Wilming Laurens G, Boychenko Veronika, Harrow Jennifer L
HAVANA Group, Informatics Department, Wellcome Trust Sanger Institute, Wellcome Genome Campus, Hinxton, Cambridgeshire CB10 1SA, UK
HAVANA Group, Informatics Department, Wellcome Trust Sanger Institute, Wellcome Genome Campus, Hinxton, Cambridgeshire CB10 1SA, UK.
Database (Oxford). 2015 Sep 27;2015. doi: 10.1093/database/bav091. Print 2015.
Homeobox genes are a group of genes coding for transcription factors with a DNA-binding helix-turn-helix structure called a homeodomain and which play a crucial role in pattern formation during embryogenesis. Many homeobox genes are located in clusters and some of these, most notably the HOX genes, are known to have antisense or opposite strand long non-coding RNA (lncRNA) genes that play a regulatory role. Because automated annotation of both gene clusters and non-coding genes is fraught with difficulty (over-prediction, under-prediction, inaccurate transcript structures), we set out to manually annotate all homeobox genes in the mouse and human genomes. This includes all supported splice variants, pseudogenes and both antisense and flanking lncRNAs. One of the areas where manual annotation has a significant advantage is the annotation of duplicated gene clusters. After comprehensive annotation of all homeobox genes and their antisense genes in human and in mouse, we found some discrepancies with the current gene set in RefSeq regarding exact gene structures and coding versus pseudogene locus biotype. We also identified previously un-annotated pseudogenes in the DUX, Rhox and Obox gene clusters, which helped us re-evaluate and update the gene nomenclature in these regions. We found that human homeobox genes are enriched in antisense lncRNA loci, some of which are known to play a role in gene or gene cluster regulation, compared to their mouse orthologues. Of the annotated set of 241 human protein-coding homeobox genes, 98 have an antisense locus (41%) while of the 277 orthologous mouse genes, only 62 protein coding gene have an antisense locus (22%), based on publicly available transcriptional evidence.

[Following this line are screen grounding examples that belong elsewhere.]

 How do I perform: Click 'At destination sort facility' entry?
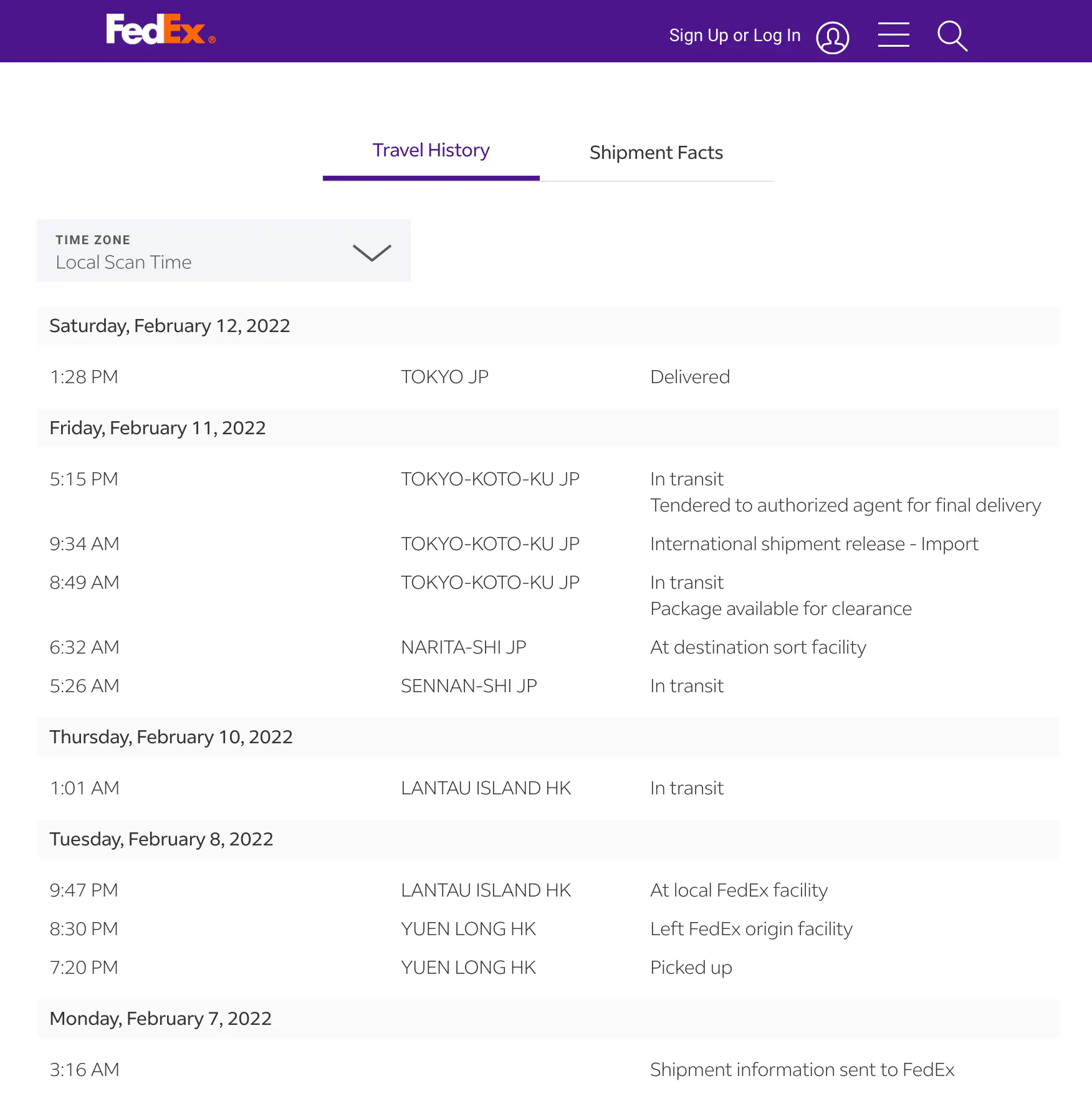757,647
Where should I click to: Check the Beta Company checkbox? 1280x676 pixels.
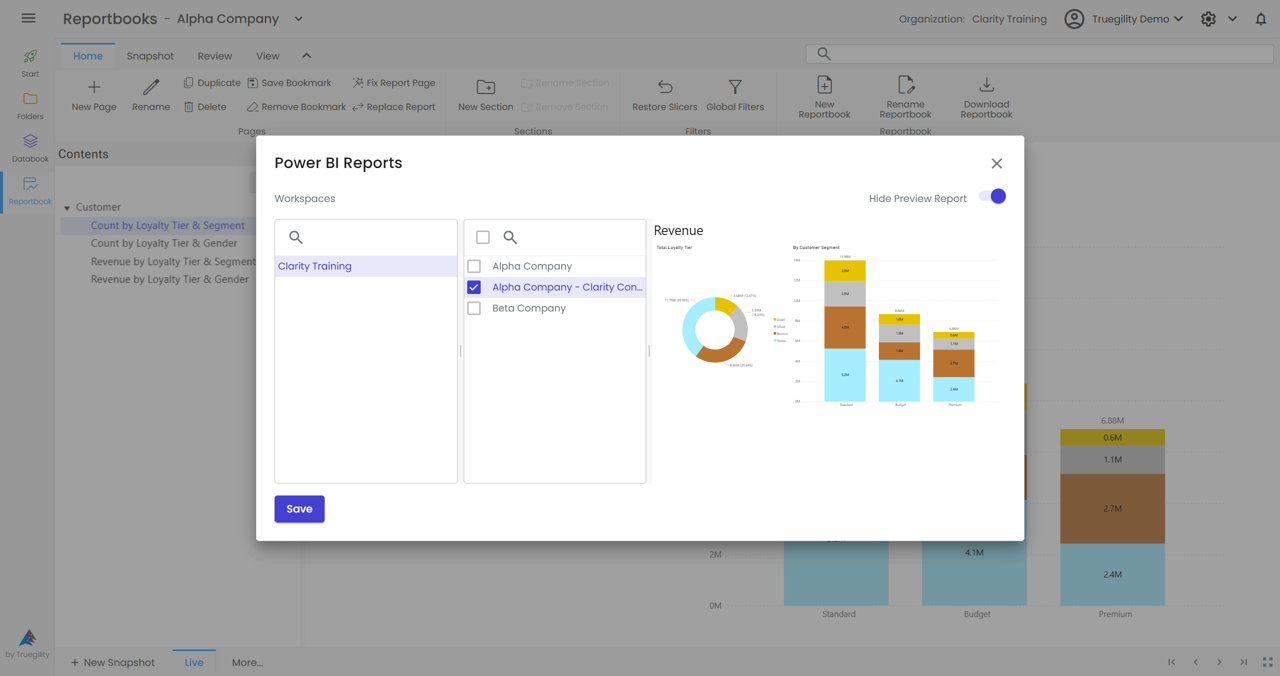point(473,308)
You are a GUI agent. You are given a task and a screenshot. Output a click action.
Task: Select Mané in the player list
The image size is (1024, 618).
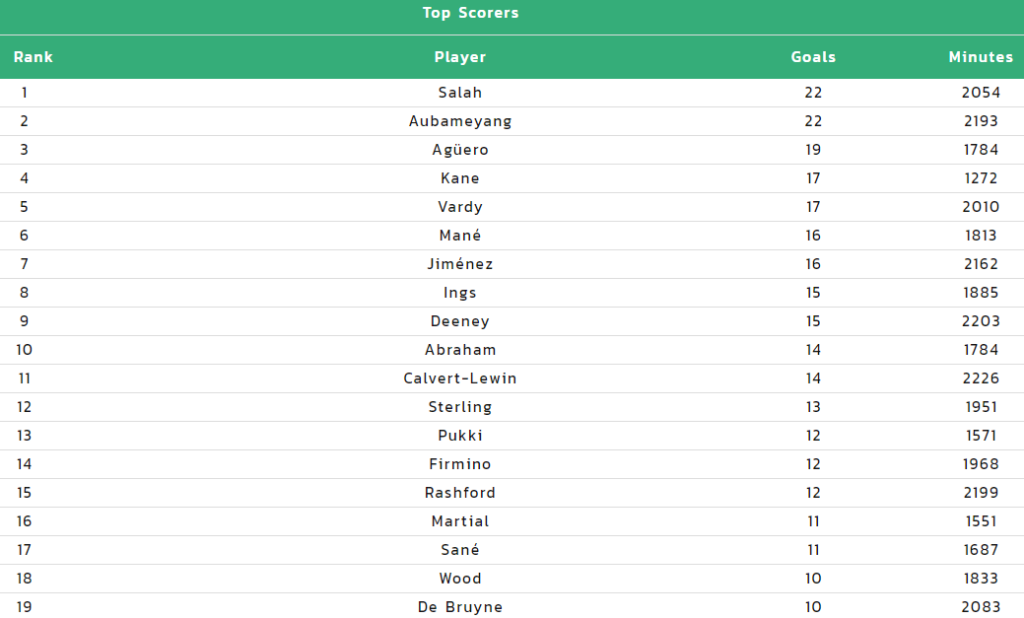[x=460, y=235]
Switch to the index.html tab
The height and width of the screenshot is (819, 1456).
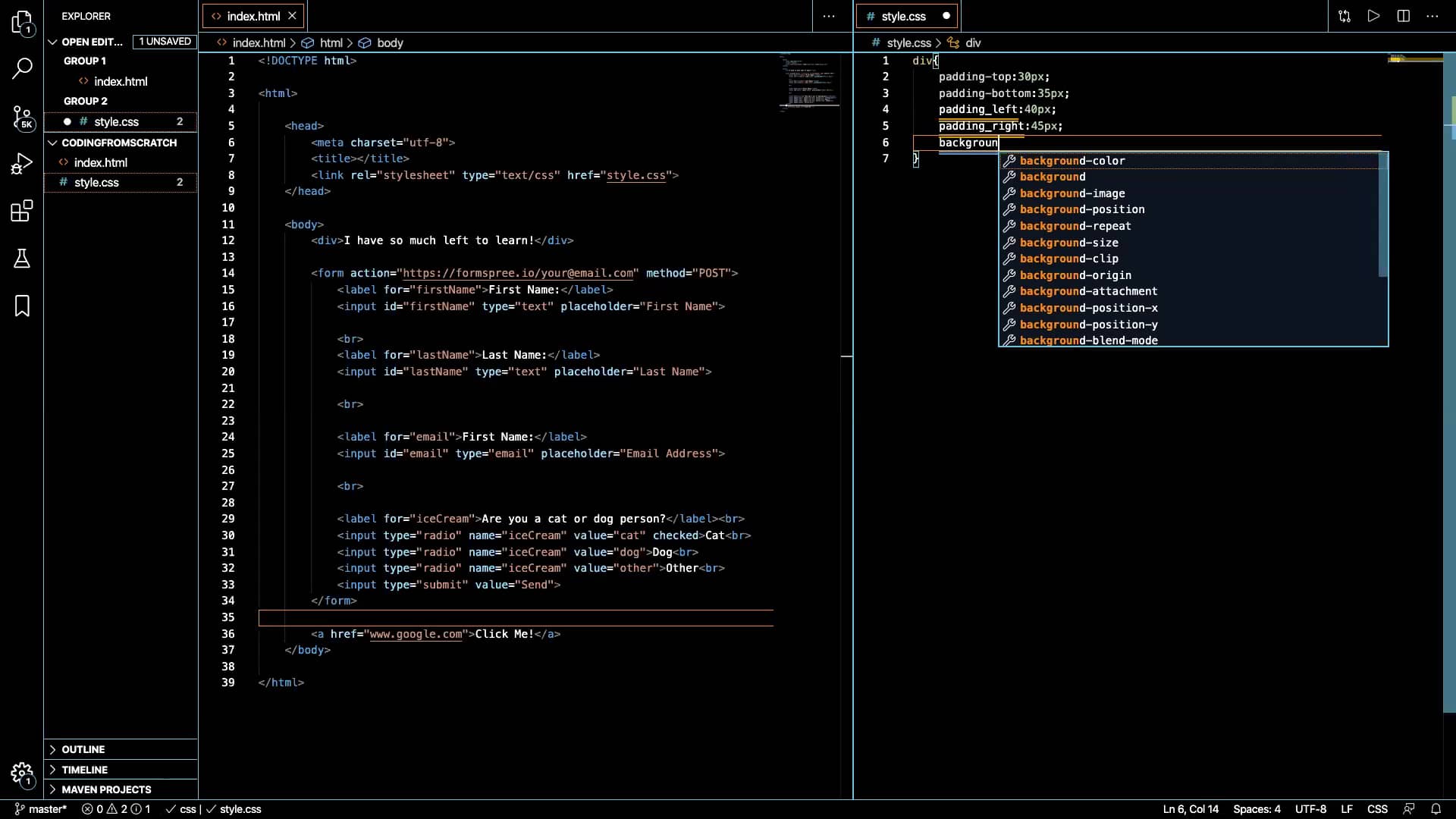pos(250,15)

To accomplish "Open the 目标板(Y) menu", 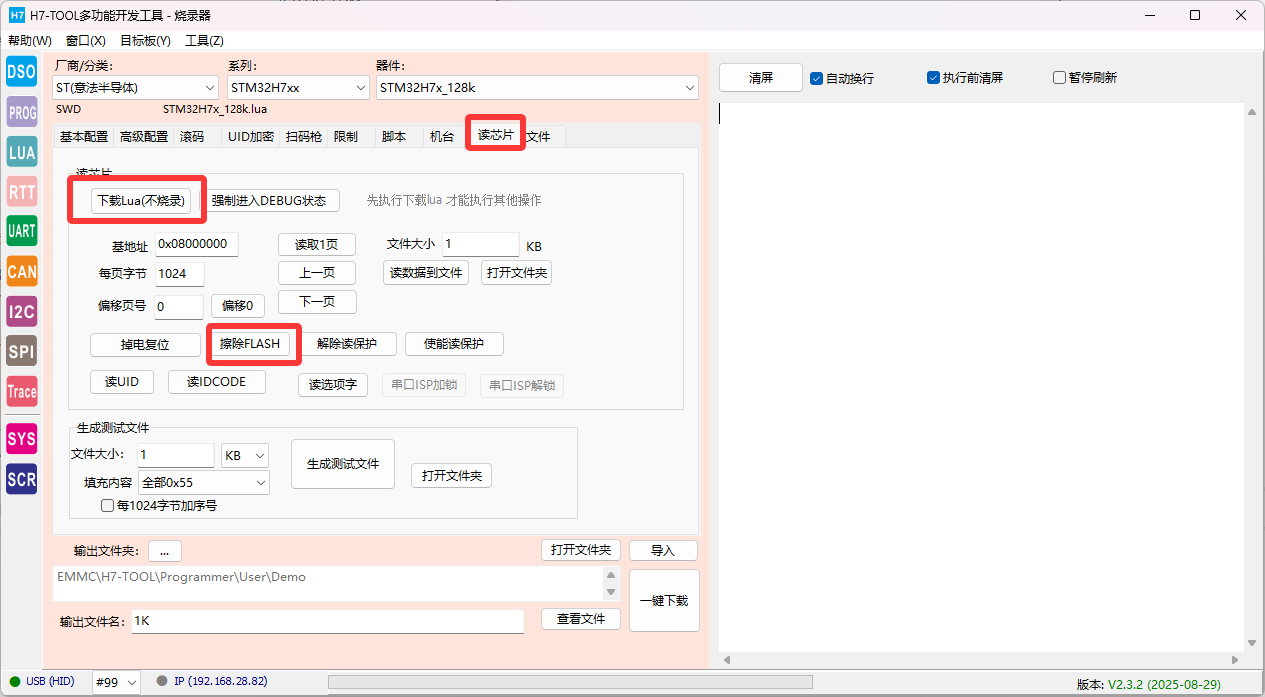I will 145,41.
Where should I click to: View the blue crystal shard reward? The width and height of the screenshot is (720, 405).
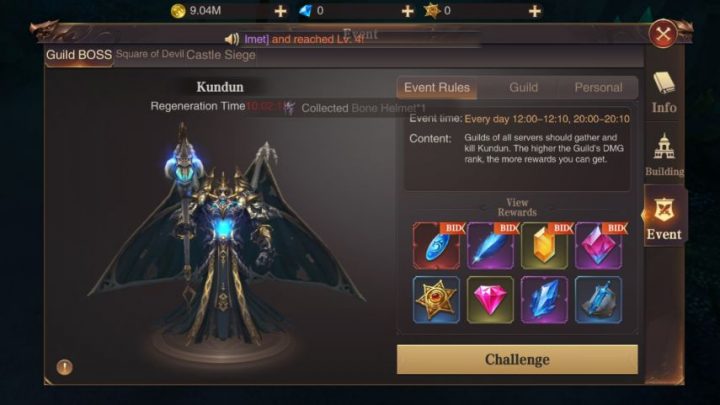[x=544, y=300]
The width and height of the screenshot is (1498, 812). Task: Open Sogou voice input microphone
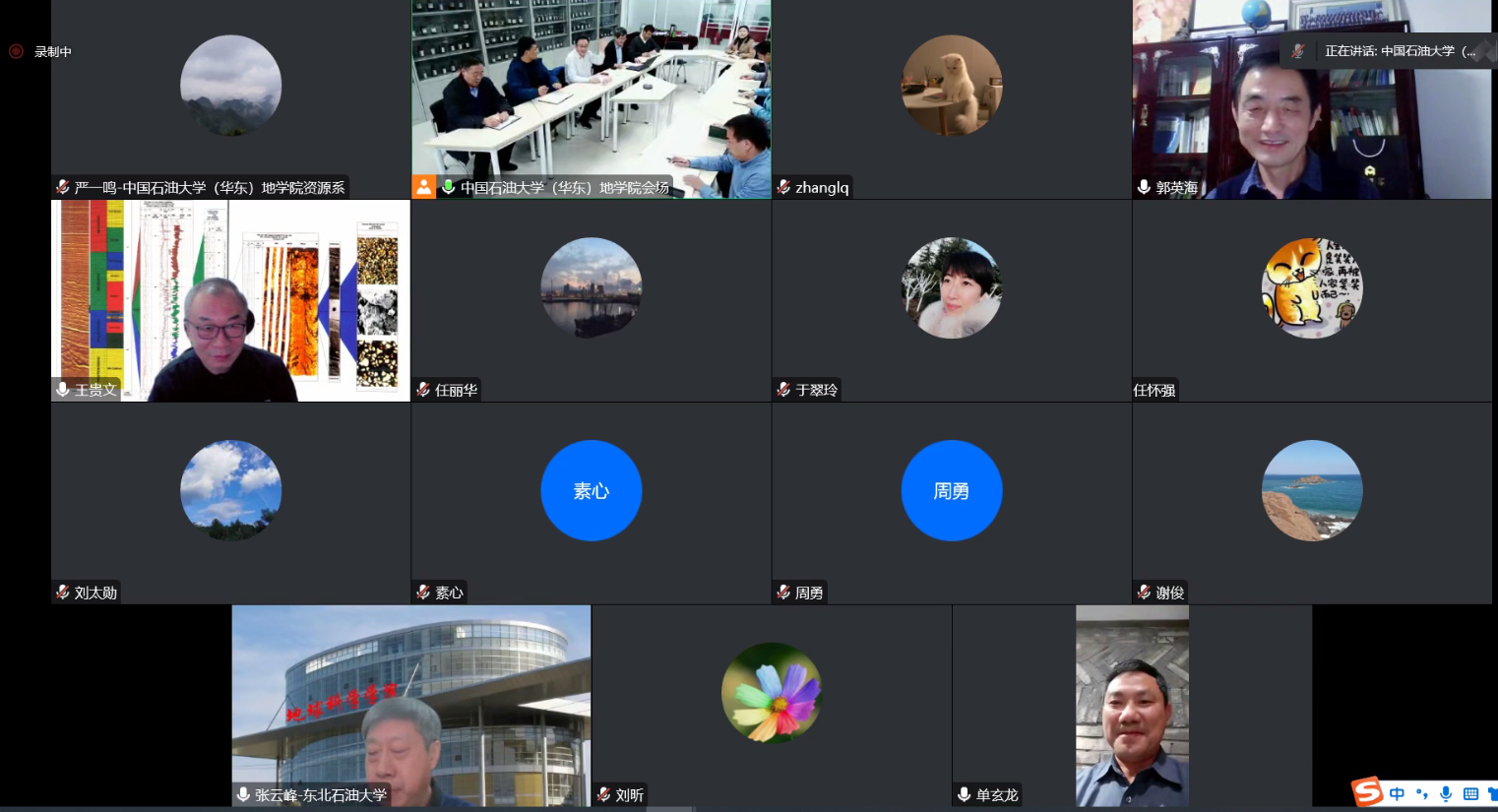1445,793
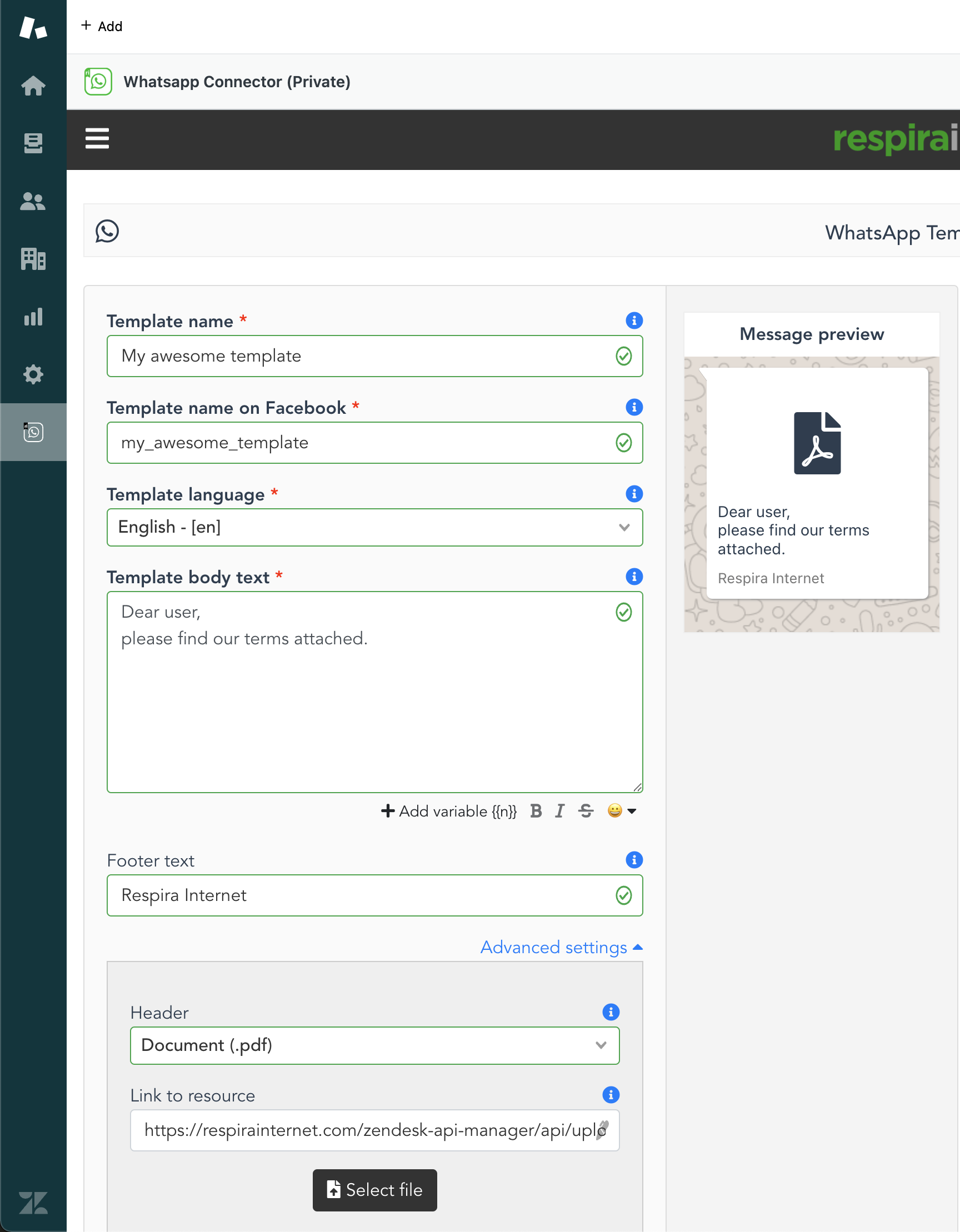Open the emoji picker
The image size is (960, 1232).
tap(614, 811)
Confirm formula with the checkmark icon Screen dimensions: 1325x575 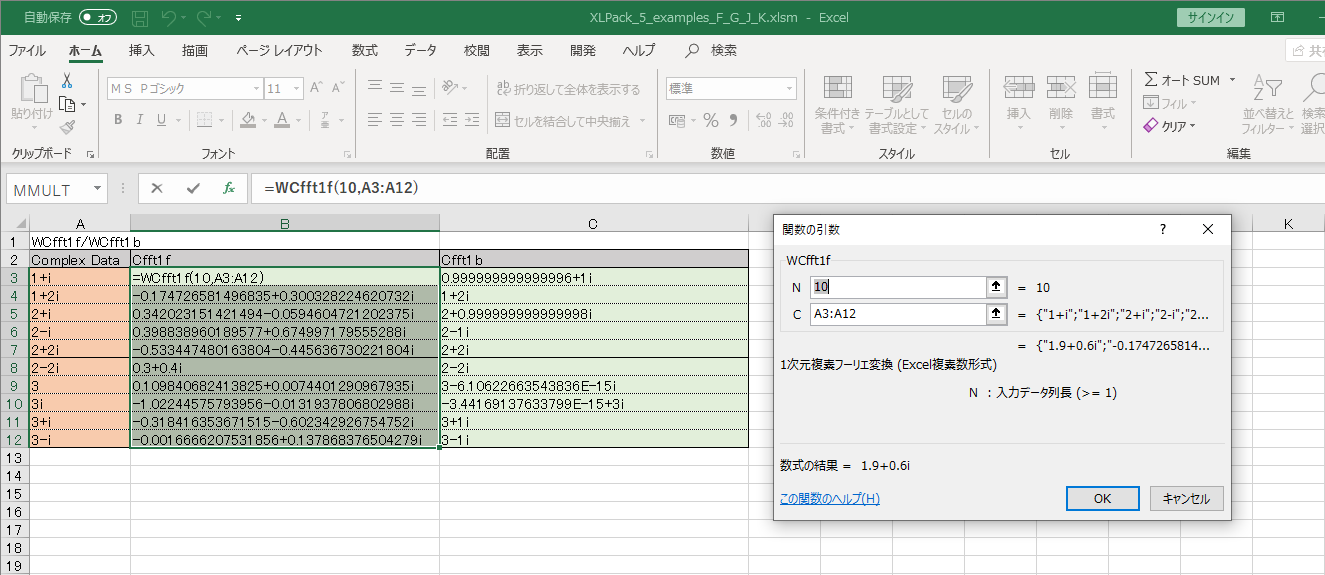tap(193, 188)
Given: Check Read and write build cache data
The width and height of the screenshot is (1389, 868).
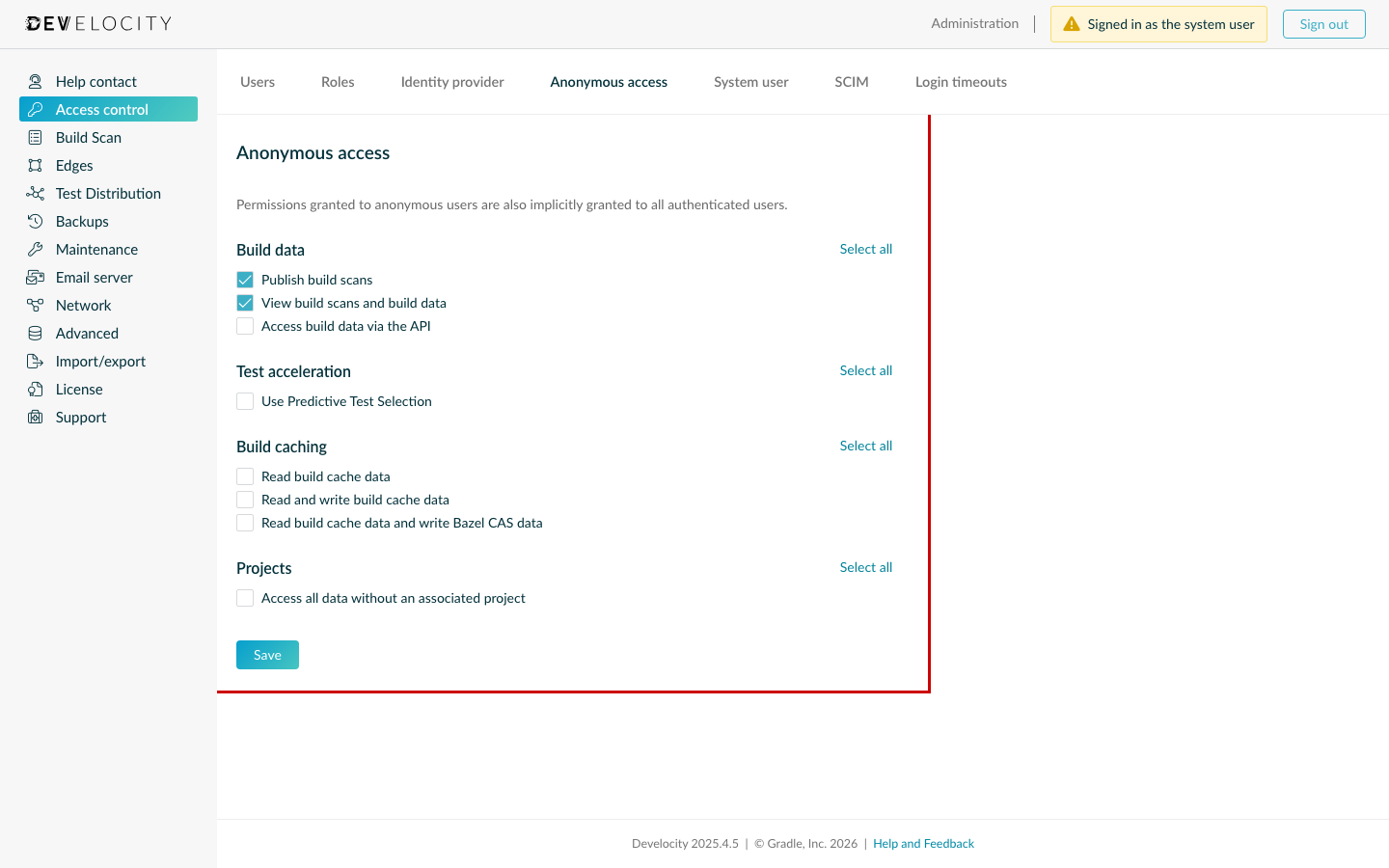Looking at the screenshot, I should click(x=245, y=500).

同源框基因是一组编码转录因子的基因,这些转录因子具有一种名为同源结构域的DNA结合螺旋-转角-螺旋结构,并且在胚胎发育过程中的模式形成中发挥关键作用。许多同源框基因位于基因簇中,其中一些,最著名的是HOX基因,已知具有反义或相反链长非编码RNA(lncRNA)基因,这些基因发挥调节作用。由于基因簇和非编码基因的自动注释充满困难(过度预测、预测不足、转录本结构不准确),我们着手手动注释小鼠和人类基因组中的所有同源框基因。这包括所有支持的剪接变体、假基因以及反义lncRNA和侧翼lncRNA。手动注释具有显著优势的领域之一是重复基因簇的注释。在对人类和小鼠中的所有同源框基因及其反义基因进行全面注释后,我们发现与RefSeq中当前的基因集在精确基因结构以及编码基因与假基因位点生物型方面存在一些差异。我们还在DUX、Rhox和Obox基因簇中鉴定出先前未注释的假基因,这有助于我们重新评估和更新这些区域的基因命名法。我们发现,与小鼠直系同源基因相比,人类同源框基因在反义lncRNA位点中富集,其中一些已知在基因或基因簇调控中发挥作用。根据公开可得的转录证据,在注释的241个人类蛋白质编码同源框基因集中,有98个具有反义位点(41%),而在277个直系同源小鼠基因中,只有62个蛋白质编码基因具有反义位点(22%)。